→ **Task prompt**
Return the lines that run from the line containing "Click the 9pk6w7zm506v breadcrumb segment" through the end of the entries, both ends included. Leave out all pictures.

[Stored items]
=== Begin Enclosure ===

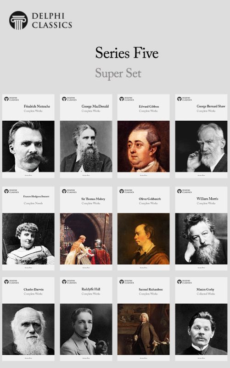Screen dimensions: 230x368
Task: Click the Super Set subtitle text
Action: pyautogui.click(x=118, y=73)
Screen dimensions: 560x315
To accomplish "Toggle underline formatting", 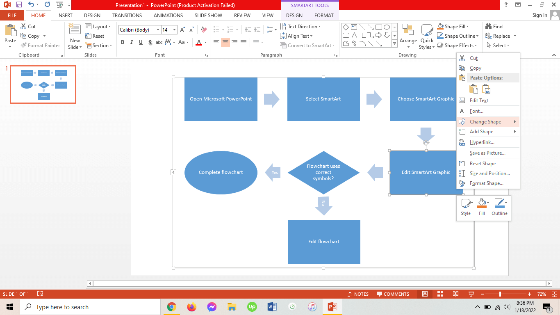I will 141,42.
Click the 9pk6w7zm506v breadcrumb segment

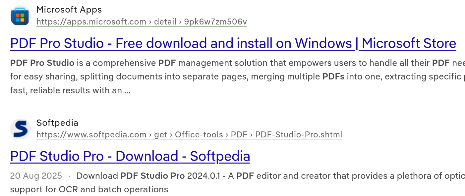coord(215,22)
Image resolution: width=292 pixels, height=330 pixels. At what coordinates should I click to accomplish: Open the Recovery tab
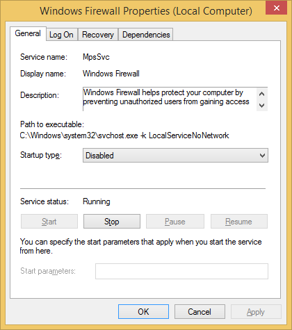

=== End Enclosure ===

→ **Output of the exercise**
Click the 9pk6w7zm506v breadcrumb segment

coord(215,22)
Image resolution: width=292 pixels, height=330 pixels. At what coordinates should I click to accomplish: Open the Recovery tab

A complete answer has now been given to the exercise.